An appellate court today upheld an earlier ruling that the Cincinnati Area Board of Realtors did not break the law in pulling property listings from public view at its CincyMLS.com Web site.
The Web site is maintained by the Multiple Listing Service of Greater Cincinnati Inc., a subsidiary of the Cincinnati Area Board of Realtors.
“Complete vindication,” said Patrick F. Fischer, a lawyer for Keating Muething & Klekamp who represented the Realtor board in the lawsuit. “The board acted with full authority to do what it did and the court upheld that in its entirety.”
Ed Rothenberg, broker-owner at Ed Rothenberg Realty in Cincinnati and a leading representative in the lawsuit against the Realtor board, said, “We’re very disappointed. We certainly felt we had a strong case.”
Rothenberg and a group of other real estate professionals had charged that the Realtor board’s move to remove MLS property listings information from public view constituted a breach of fiduciary obligations, and that it violated the MLS constitution.
Judges for the Ohio First District Court of Appeals in Hamilton County, Ohio, concluded that “because the board of directors acted in accordance with the constitution … Rothenberg could prove no set of facts to show that the board of directors breached its fiduciary duty.”
The board of directors voted in September 2004 to deny public access to property listings at the CincyMLS.com Web site, and a group of the board’s members protested the decision and collected signatures for a petition.
“A referendum was held, which resulted in a vote of 1,050 to 611 in favor of denying public access to the Web site. The board removed public access to the site in November 2004,” court documents state.
Rothenberg and other members took the issue to court, charging that the board’s elimination of public access to the listings “was void because it was contrary to the constitution.” The group also sought an injunction requiring the board to restore public access to property listings information at the site, though the trial court dismissed the complaint.
The real estate professionals who filed the lawsuit had charged that the Realtor board was required to amend its constitution in order to eliminate public access to MLS property listings information at the Web site.

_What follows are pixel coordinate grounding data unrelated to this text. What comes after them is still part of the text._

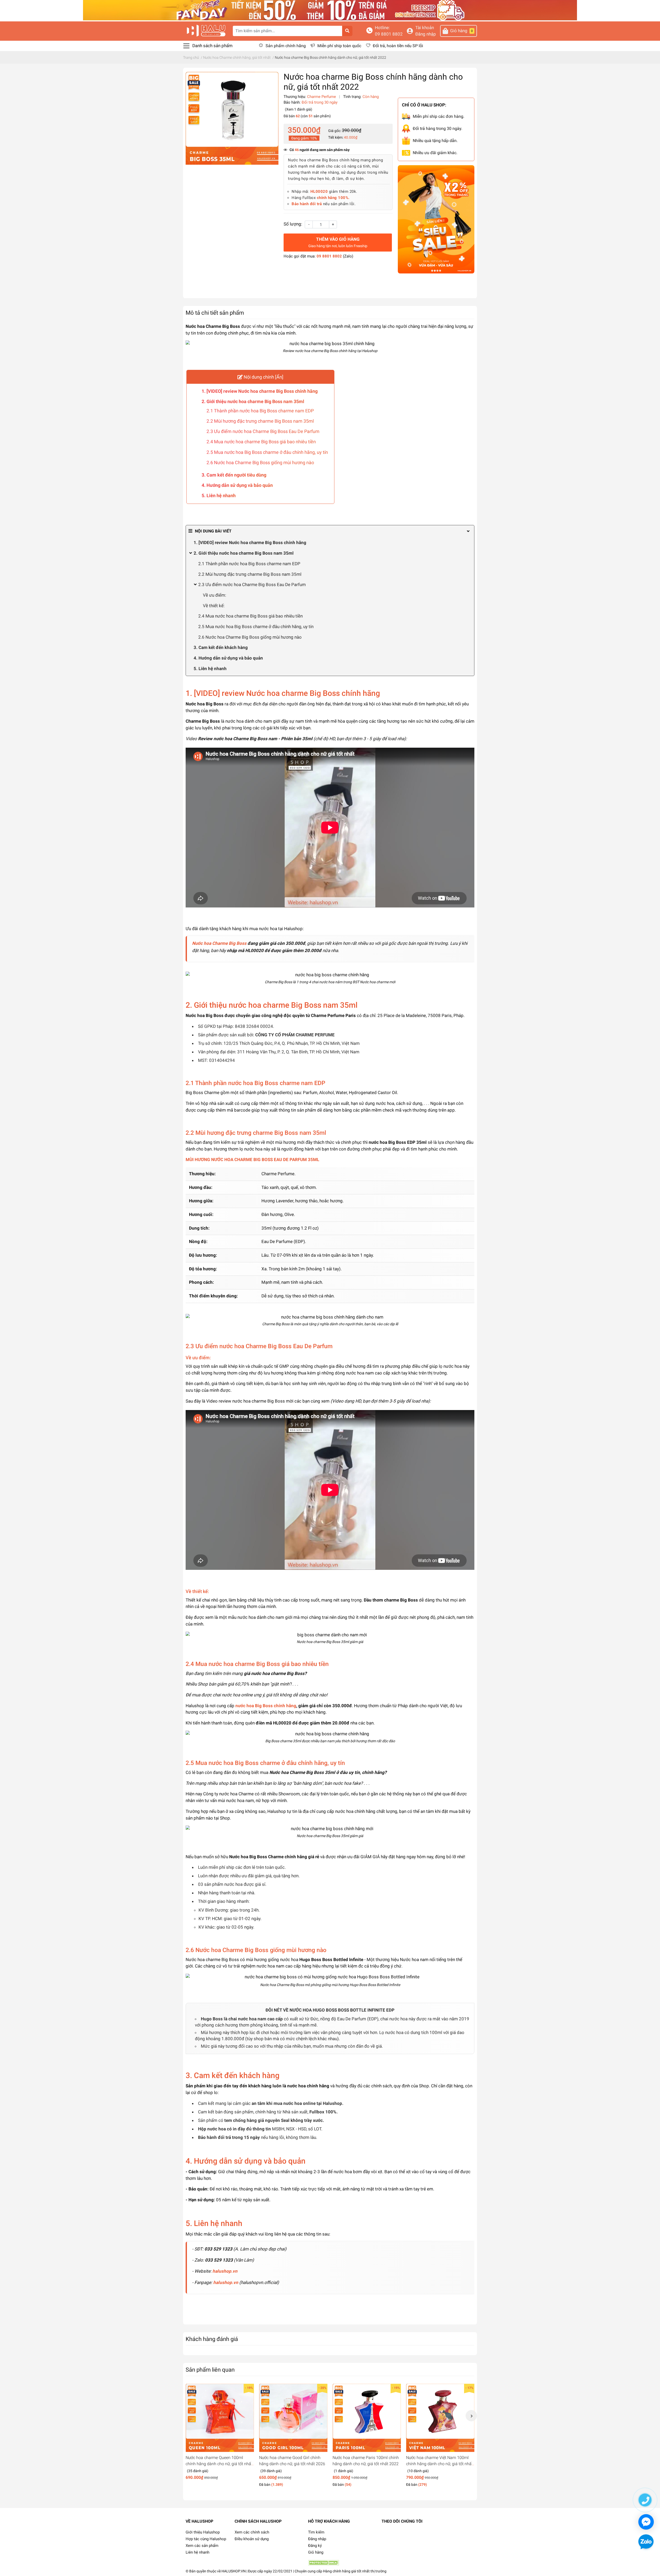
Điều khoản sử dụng (252, 2539)
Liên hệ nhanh (197, 2552)
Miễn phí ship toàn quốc (339, 45)
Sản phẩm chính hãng (286, 45)
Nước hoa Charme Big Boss (219, 943)
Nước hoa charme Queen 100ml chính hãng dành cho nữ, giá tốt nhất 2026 (219, 2463)
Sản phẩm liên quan (210, 2369)
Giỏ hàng (315, 2552)
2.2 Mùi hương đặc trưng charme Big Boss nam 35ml (260, 421)
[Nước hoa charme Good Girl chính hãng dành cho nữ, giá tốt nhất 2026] (293, 2418)
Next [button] (471, 2415)
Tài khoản (424, 27)
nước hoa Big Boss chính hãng (265, 1705)
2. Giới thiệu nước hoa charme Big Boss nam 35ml (253, 401)
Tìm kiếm (316, 2532)
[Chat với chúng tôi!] (646, 2522)
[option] (220, 2434)
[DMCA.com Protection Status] (323, 2562)
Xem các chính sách (252, 2532)
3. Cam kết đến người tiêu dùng (234, 475)
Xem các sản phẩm (202, 2545)
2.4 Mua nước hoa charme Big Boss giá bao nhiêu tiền (261, 441)
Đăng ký (315, 2545)
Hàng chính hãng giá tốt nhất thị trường (354, 2571)
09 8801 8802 (389, 34)
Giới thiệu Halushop (203, 2532)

The appellate court cited an article in the board’s constitution that gave its board of directors “discretion to act on matters related to (the board) that are not ‘specifically or otherwise provided for in (the) constitution.’ The online service related to the MLS was not provided for in the constitution. Therefore, the board of directors had the discretion to restrict access to the Web site.”
Rothenberg said that the public access to property information at the MLS Web site benefited consumers and created a level playing field for brokers of all sizes, particularly small brokerage companies that lack the brand recognition to draw a large share of online consumers to their Web sites.
“Because they did this it benefited the large brokers here in Cincinnati,” he said. “It hurt the smaller brokers.”
He added, “There’s no question I do less business (now). There’s no question that it has hurt me and I know it hurt many of the other smaller brokers.” A group of about 50 smaller brokers contributed money for the legal expenses, he said.
About 156 companies that are members of the MLS of Greater Cincinnati participate in a broker reciprocity agreement through which they display property listings from participating brokers on their own Web sites.